CHARACTERISTIC | Number (%) of cases |
---|---|
Age | |
40–59 | 75 (34.7%) |
60–79 | 130 (60.2%) |
> 80 | 11 (5.1%) |
Gender | |
Male | 119 (55.1%) |
Female | 97 (44.9%) |
Tumor histology | |
Tubular adenocarcinoma | 126 (58.3%) |
Mucinous adenocarcinoma | 74 (34.3%) |
Papillary adenocarcinoma | 16 (7.4%) |
Tumor site | |
Rectum and sigmoid | 97 (44.9%) |
Right colon | 94 (43.5%) |
Left colon | 25 (11.6%) |
Tumor size | |
≤ 5 cm | 103 (47.7%) |
> 5 cm | 113 (52.3%) |
TNM stage | |
I | 57 (26.4%) |
II | 62 (28.7%) |
III | 80 (37.0%) |
IV | 17 (7.9%) |
Immunohistochemistry staining and scoring of each slide was performed as previously described [23]. Slides were examined by two researchers (Liu and Zhang) independently. Staining intensity was scored as 0 (no staining), 1 (weak staining), 2 (moderate staining), and 3 (strong staining); positive cells on each section were scored as 0 (< 10%), 1 (10–25%), 2 (26–50%), and 3 (> 50%). The final score was a product of the intensity scores and the number of positive cells per slide. Slides with a score of 0–3 were defined as low expression and those with a score of 4–9 were defined as high expression.

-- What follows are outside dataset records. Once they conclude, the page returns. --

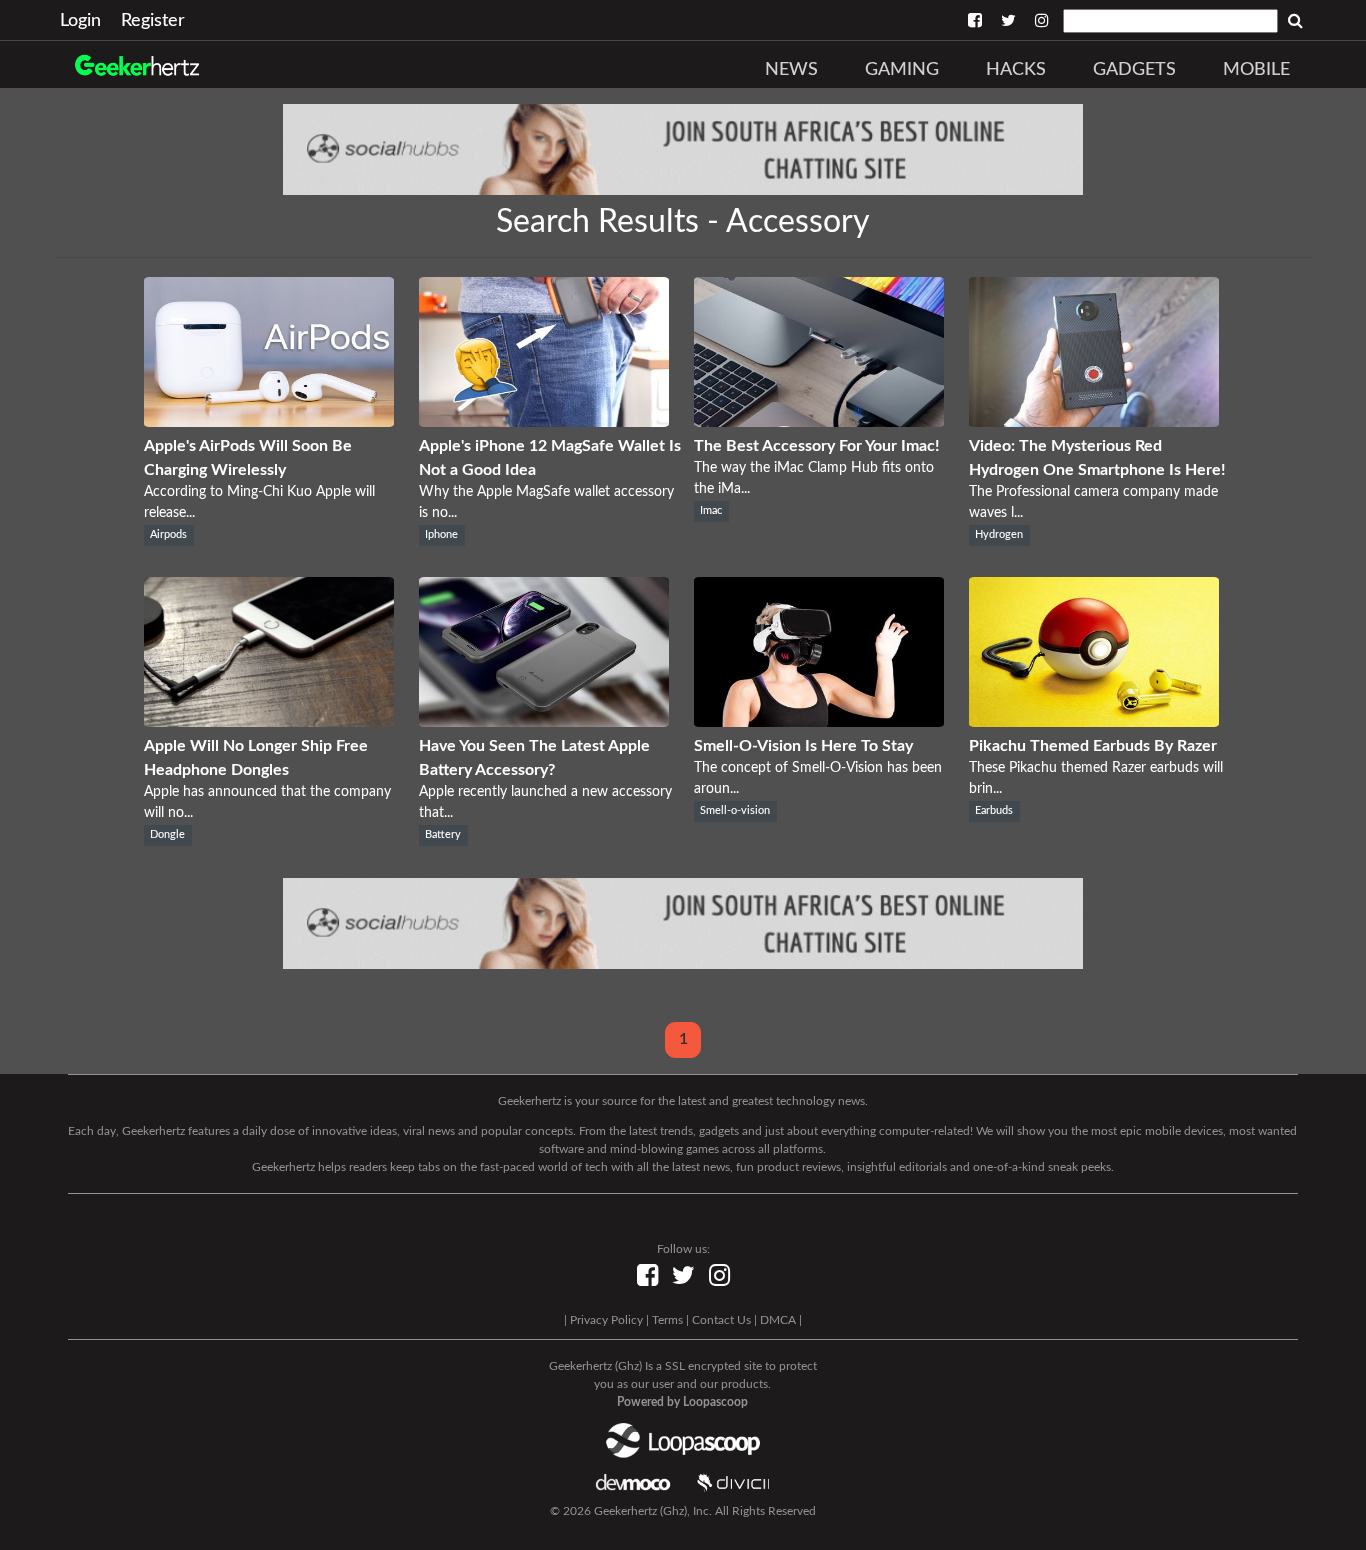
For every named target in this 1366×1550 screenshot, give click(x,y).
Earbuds (994, 811)
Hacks (1016, 70)
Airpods (168, 535)
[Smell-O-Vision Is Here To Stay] (819, 722)
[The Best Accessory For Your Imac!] (819, 422)
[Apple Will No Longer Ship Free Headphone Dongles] (269, 722)
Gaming (902, 70)
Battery (443, 835)
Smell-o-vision (735, 811)
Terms (667, 1320)
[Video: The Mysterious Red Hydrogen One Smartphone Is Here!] (1094, 422)
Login (80, 21)
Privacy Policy (606, 1320)
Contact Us (721, 1320)
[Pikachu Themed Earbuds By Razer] (1094, 722)
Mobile (1256, 70)
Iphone (441, 535)
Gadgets (1134, 70)
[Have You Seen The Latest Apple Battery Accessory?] (544, 722)
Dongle (167, 835)
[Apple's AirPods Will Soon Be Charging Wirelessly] (269, 422)
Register (153, 21)
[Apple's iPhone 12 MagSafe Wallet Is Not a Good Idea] (544, 422)
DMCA (778, 1320)
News (791, 70)
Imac (711, 511)
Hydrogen (999, 535)
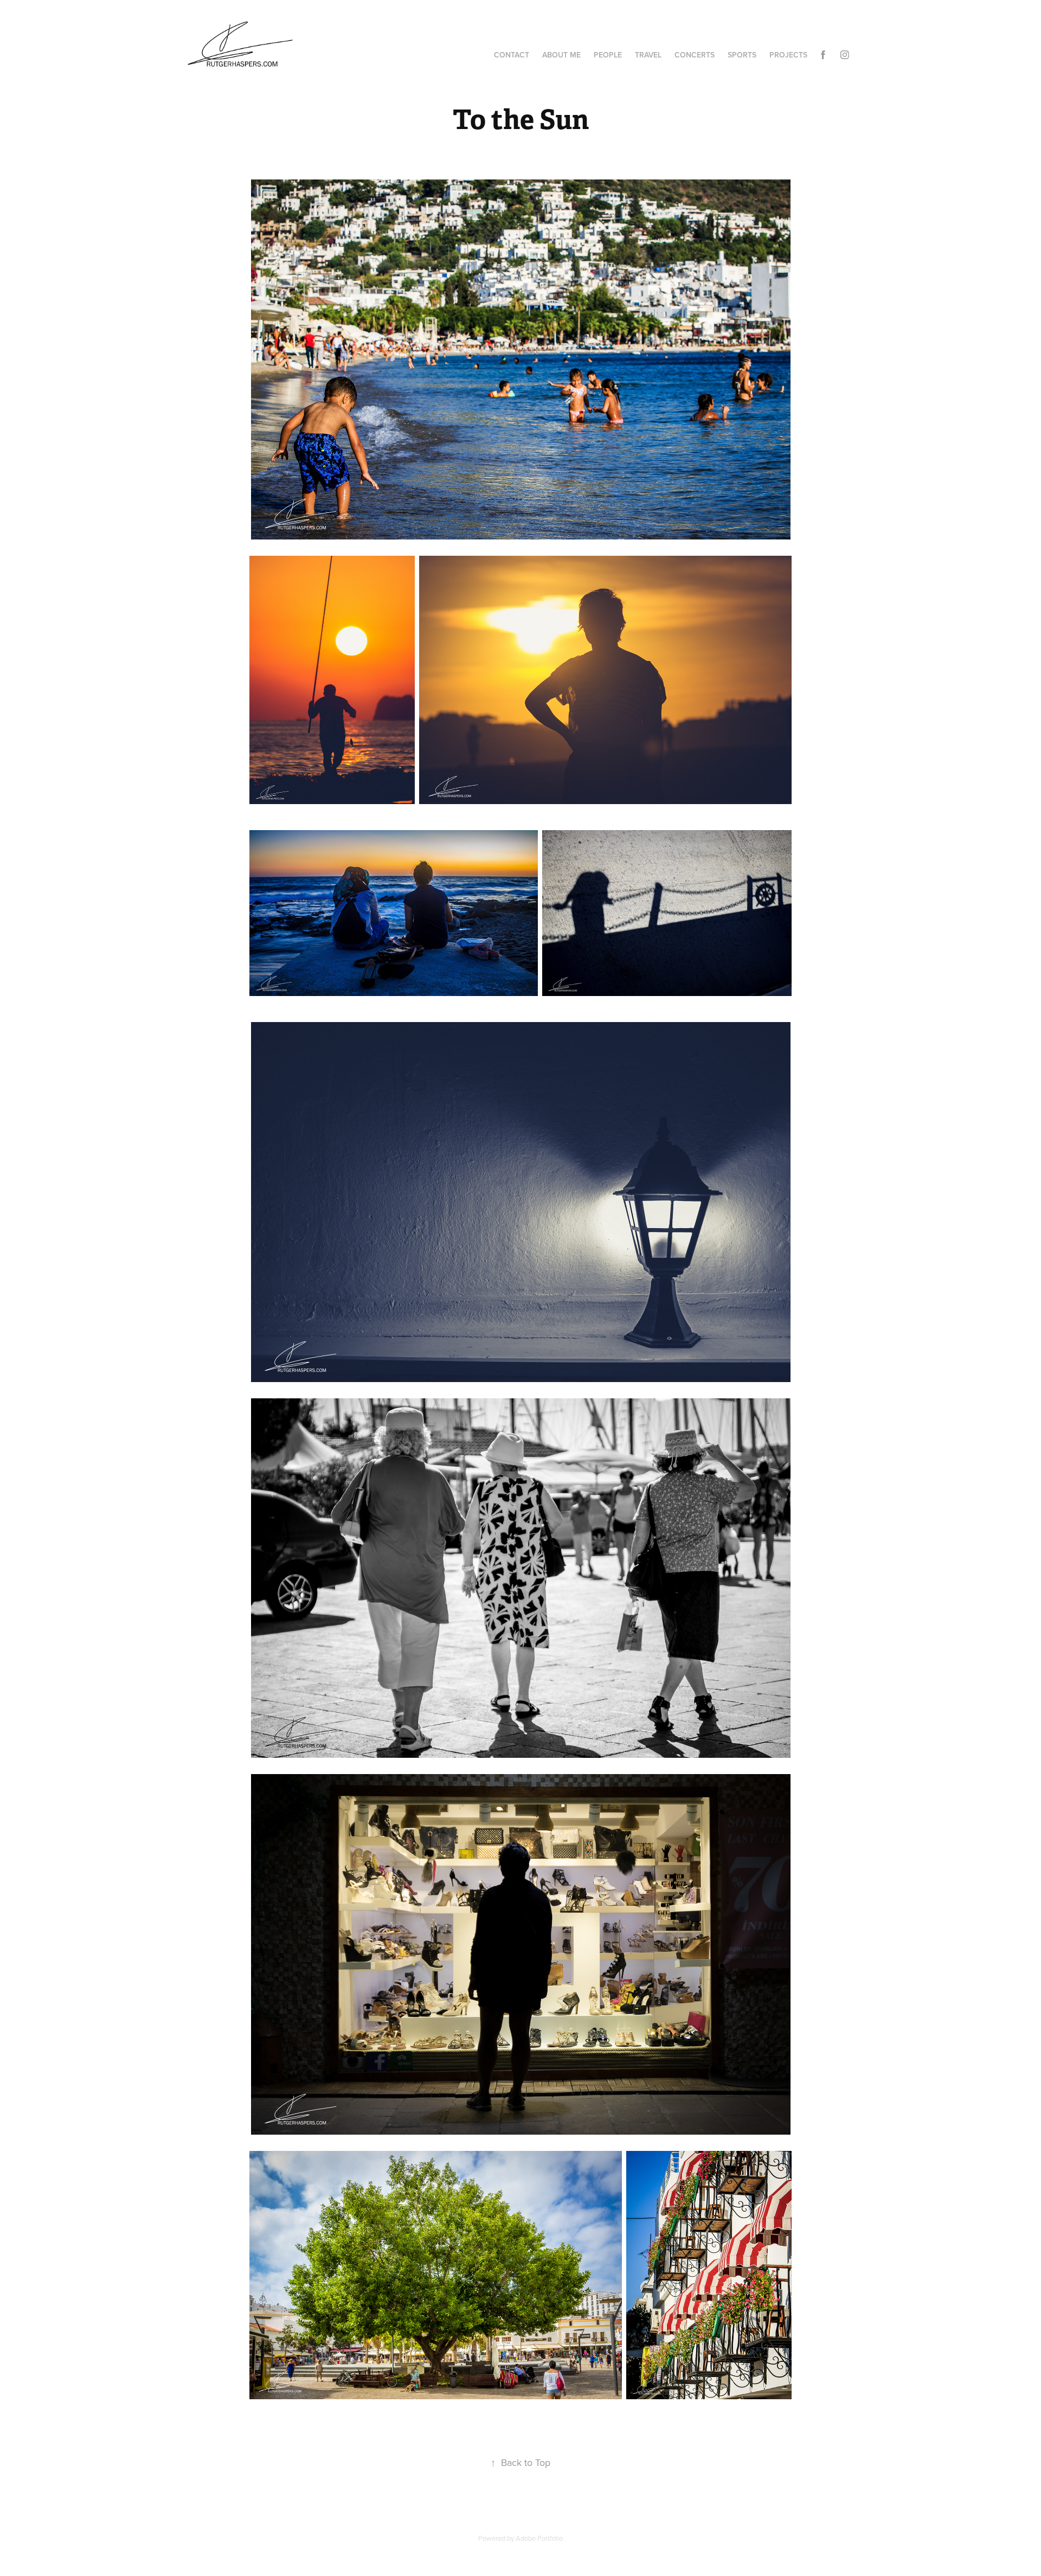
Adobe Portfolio (539, 2538)
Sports (742, 54)
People (608, 54)
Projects (788, 54)
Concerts (694, 54)
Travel (648, 54)
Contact (511, 54)
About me (561, 54)
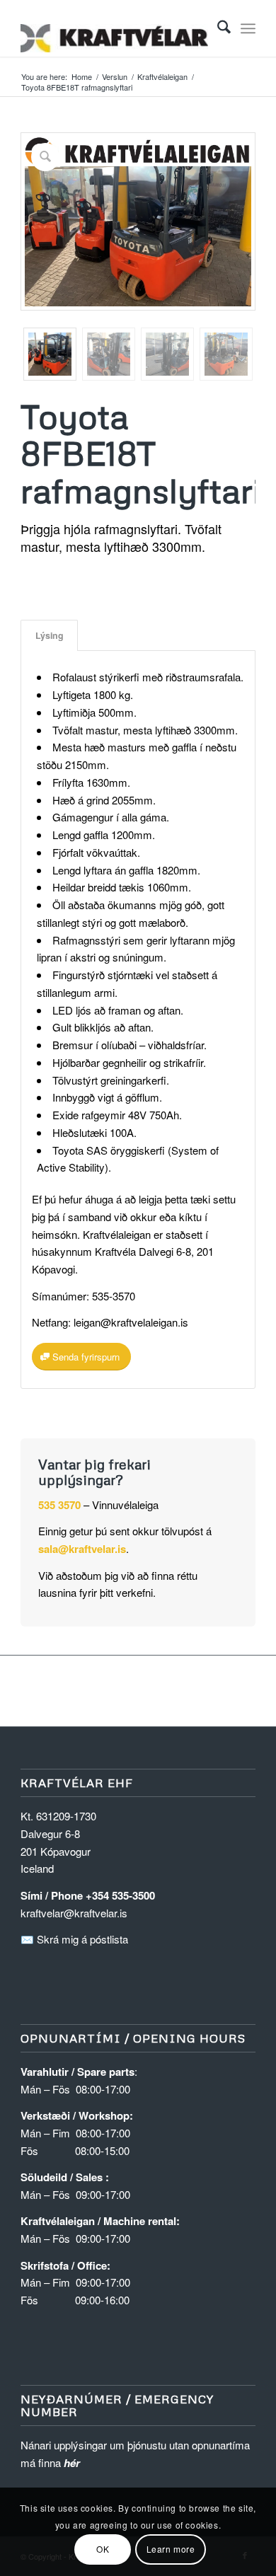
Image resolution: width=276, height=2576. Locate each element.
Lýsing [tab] (49, 635)
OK (102, 2549)
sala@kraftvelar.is (82, 1548)
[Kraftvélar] (114, 28)
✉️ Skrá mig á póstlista (74, 1938)
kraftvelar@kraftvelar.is (74, 1912)
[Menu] (248, 28)
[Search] (217, 28)
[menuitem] (217, 28)
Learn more (170, 2549)
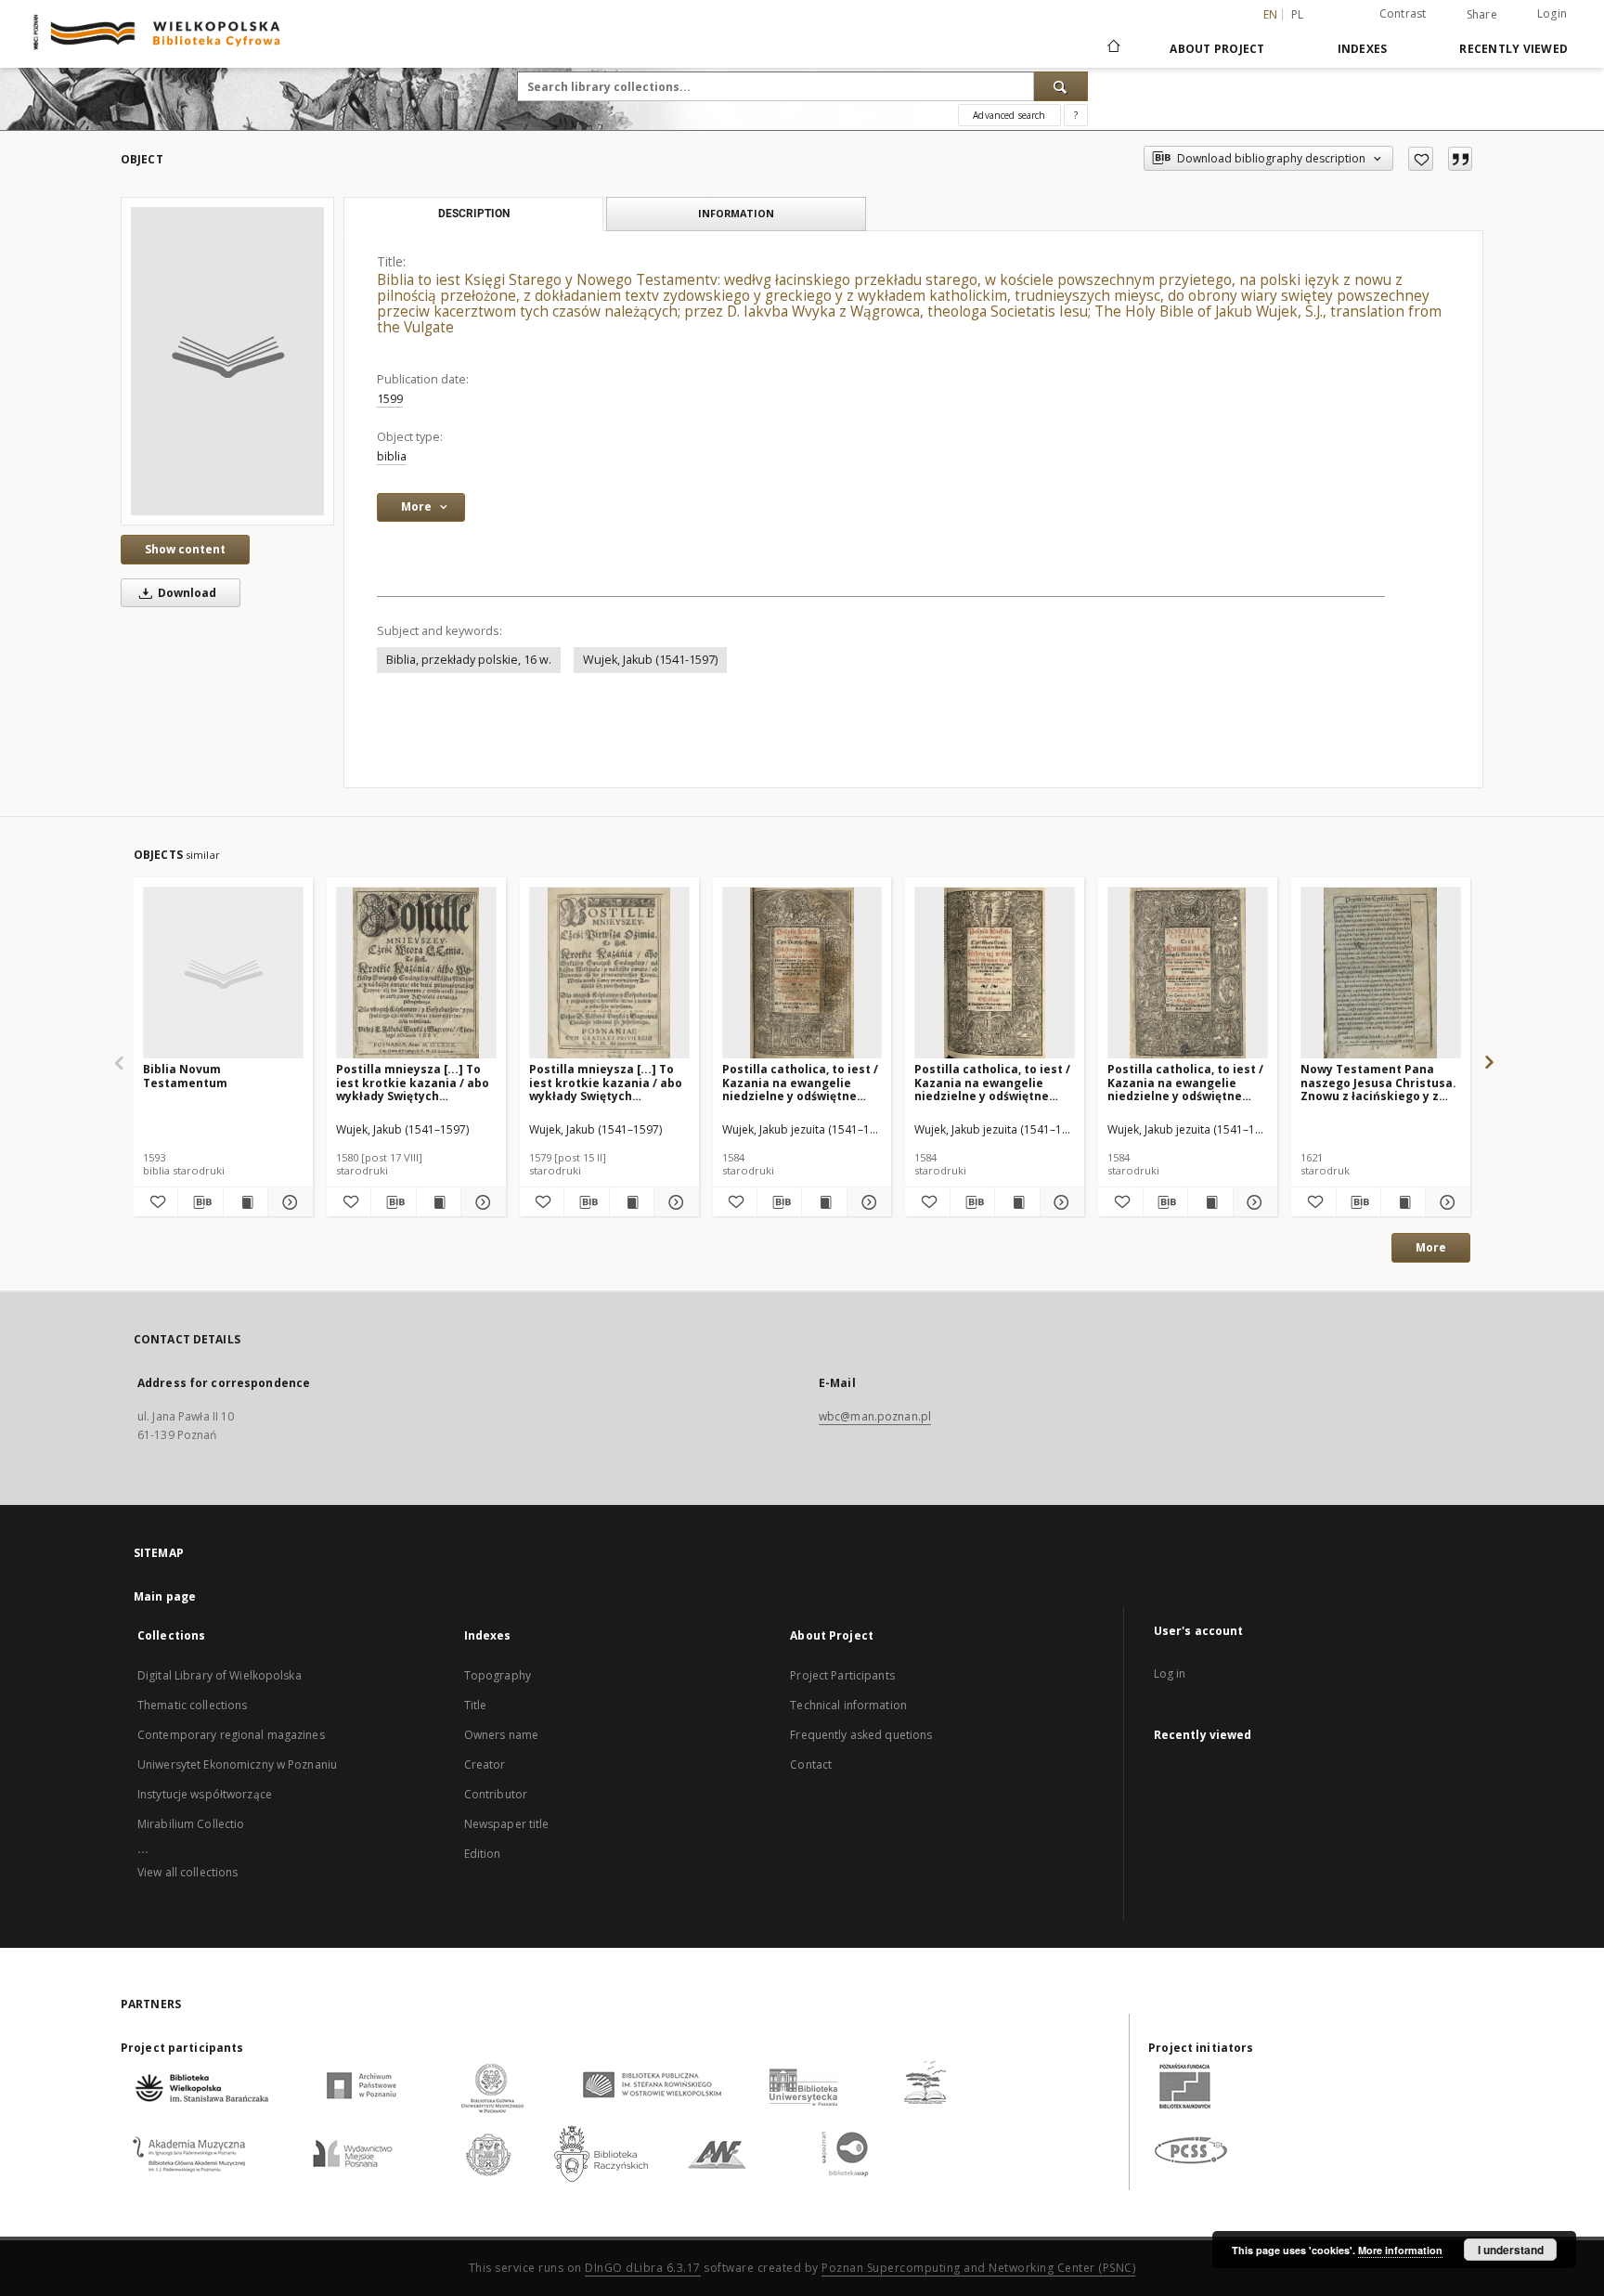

Establishment of stable cell lines and transient transfection
Plasmids pL/shRNA/F-shR with shE2A or shNC (negative control) (Novobio, Shanghai, China) were applied in lentivirus transfection to SW480 cells for establishing shE2A/shNC-expressing stable clones, according to the manufacturer’s instructions. Plasmids, pEZ-M29-E12 and pEZ-M29-E47, encoding fusion proteins eGFP-E12 and eGFP-E47 were purchased from Genecopoeia (Rockville, MD, USA). Short hairpin RNA (shRNA) against human FoxM1 and shRNA-negative control (shNC) were bought from GenePharma (Shanghai, China). Transient transfection was conducted according to established protocols [24]. Levels of the targeted genes were assessed with immunoblot, with glyceraldehyde-3-phosphate dehydrogenase (GAPDH) as the loading control.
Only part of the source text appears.